Re: Microarch Club

Liste des GroupesRevenir à c arch 
Sujet : Re: Microarch Club
De : mitchalsup (at) *nospam* aol.com (MitchAlsup1)
Groupes : comp.arch
Date : 27. Mar 2024, 02:02:05
Autres entêtes
Organisation : Rocksolid Light
Message-ID : <3dd12c0fe2471bf4b9fcaffaed8256ab@www.novabbs.org>
References : 1 2 3 4 5 6
User-Agent : Rocksolid Light
BGB-Alt wrote:

On 3/26/2024 2:16 PM, MitchAlsup1 wrote:
BGB wrote:
 
I ended up with jumbo-prefixes. Still not perfect, and not perfectly orthogonal, but mostly works.
 
Allows, say:
   ADD R4, 0x12345678, R6
 
To be performed in potentially 1 clock-cycle and with a 64-bit encoding, which is better than, say:
   LUI X8, 0x12345
   ADD X8, X8, 0x678
   ADD X12, X10, X8
 This strategy completely fails when the constant contains more than 32-bits
      FDIV   R9,#3.141592653589247,R17
 When you have universal constants (including 5-bit immediates), you rarely
need a register containing 0.
 

The jumbo prefixes at least allow for a 64-bit constant load, but as-is not for 64-bit immediate values to 3RI ops. The latter could be done, but would require 128-bit fetch and decode, which doesn't seem worth it.

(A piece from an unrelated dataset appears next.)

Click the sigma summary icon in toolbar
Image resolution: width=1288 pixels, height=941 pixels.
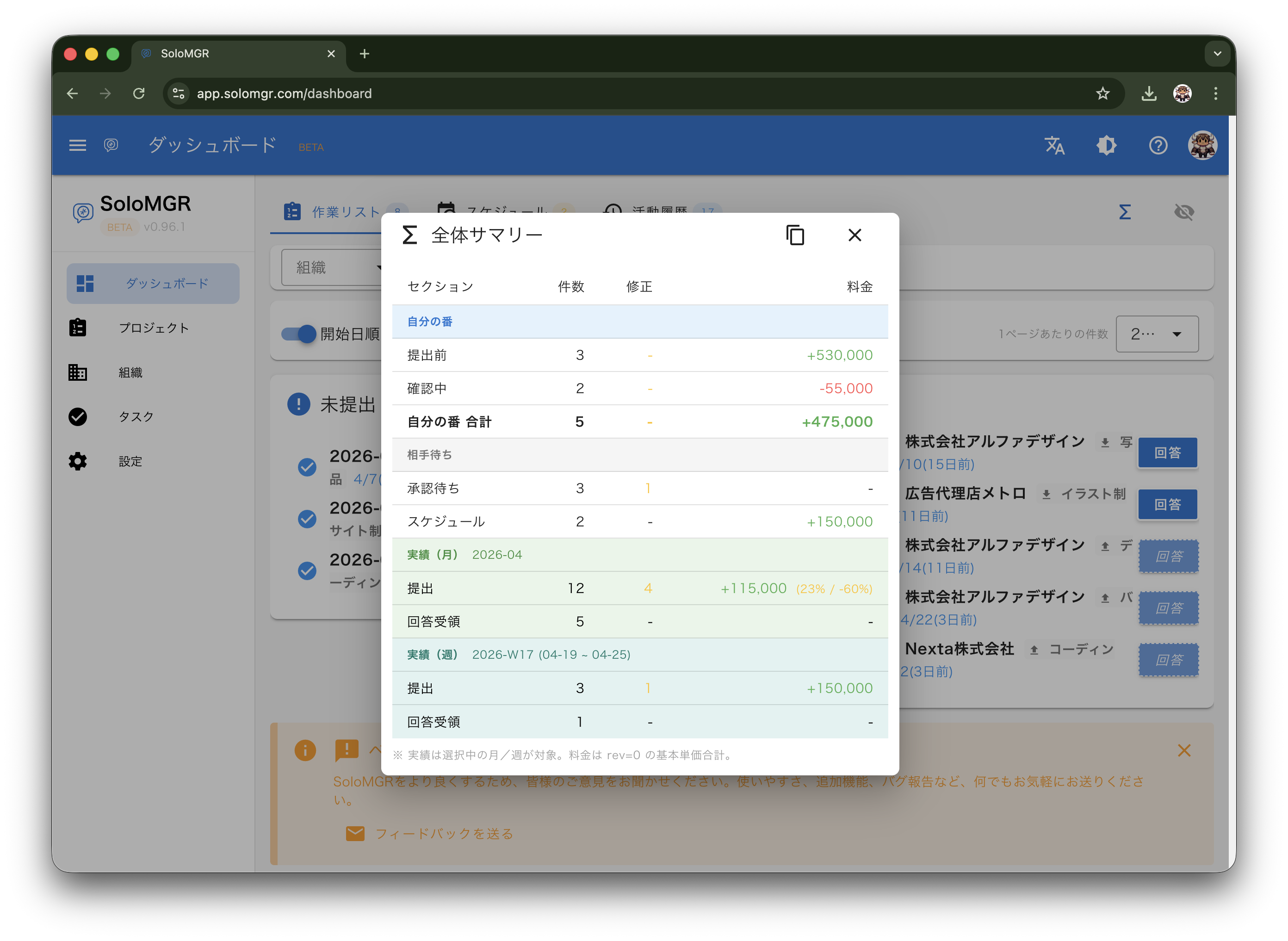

There is the limbo feature of allowing for 57-bit immediate values, but this is optional.

OTOH, on the RISC-V side, one needs a minimum of 5 instructions (with Zbb), or 6 instructions (without Zbb) to encode a 64-bit constant inline.
Which the LLVM compiler for RISC-V does not do, instead it uses a AUPIC
and a LD to get the value from data memory within ±2GB of IP. This takes
3 instructions and 2 words in memory when universal constants do this in
1 instruction and 2 words in the code stream to do this.

Typical GCC response on RV64 seems to be to turn nearly all of the big-constant cases into memory loads, which kinda sucks.
This is typical when the underlying architecture is not very extensible to 64-bit virtual address spaces; they have to waste a portion of the 32-bit space to get access to all the 64-bit space. Universal constants
makes this problem vanish.

Even something like a "LI Xd, Imm17s" instruction, would notably reduce the number of constants loaded from memory (as GCC seemingly prefers to use a LHU or LW or similar rather than encode it using LUI+ADD).
Reduce when compared to RISC-V but increased when compared to My 66000.
My 66000 has (at 99& level) uses no instructions to fetch or create constants, nor does it waste any register (or registers) to hold use
once constants.

I experimented with FPU immediate values, generally E3.F2 (Imm5fp) or S.E5.F4 (Imm10fp), but the gains didn't seem enough to justify keeping them enabled in the CPU core (they involved the non-zero cost of repacking them into Binary16 in ID1 and then throwing a Binary16->Binary64 converter into the ID2 stage).

Generally, the "FLDCH Imm16, Rn" instruction works well enough here (and can leverage a more generic Binary16->Binary64 converter path).
Sometimes I see a::
     CVTSD     R2,#5
Where a 5-bit immediate (value = 5) is converted into 5.0D0 and placed in register R2 so it can be accesses as an argument in the subroutine call
to happen in a few instructions.
Mostly, a floating point immediate is available from a 32-bit constant
container. When accesses in a float calculation it is used as IEEE32
when accessed by a 6double calculation IEEE32->IEEE64 promotion is
performed in the constant delivery path. So, one can use almost any
floating point constant that is representable in float as a double
without eating cycles and while saving code footprint.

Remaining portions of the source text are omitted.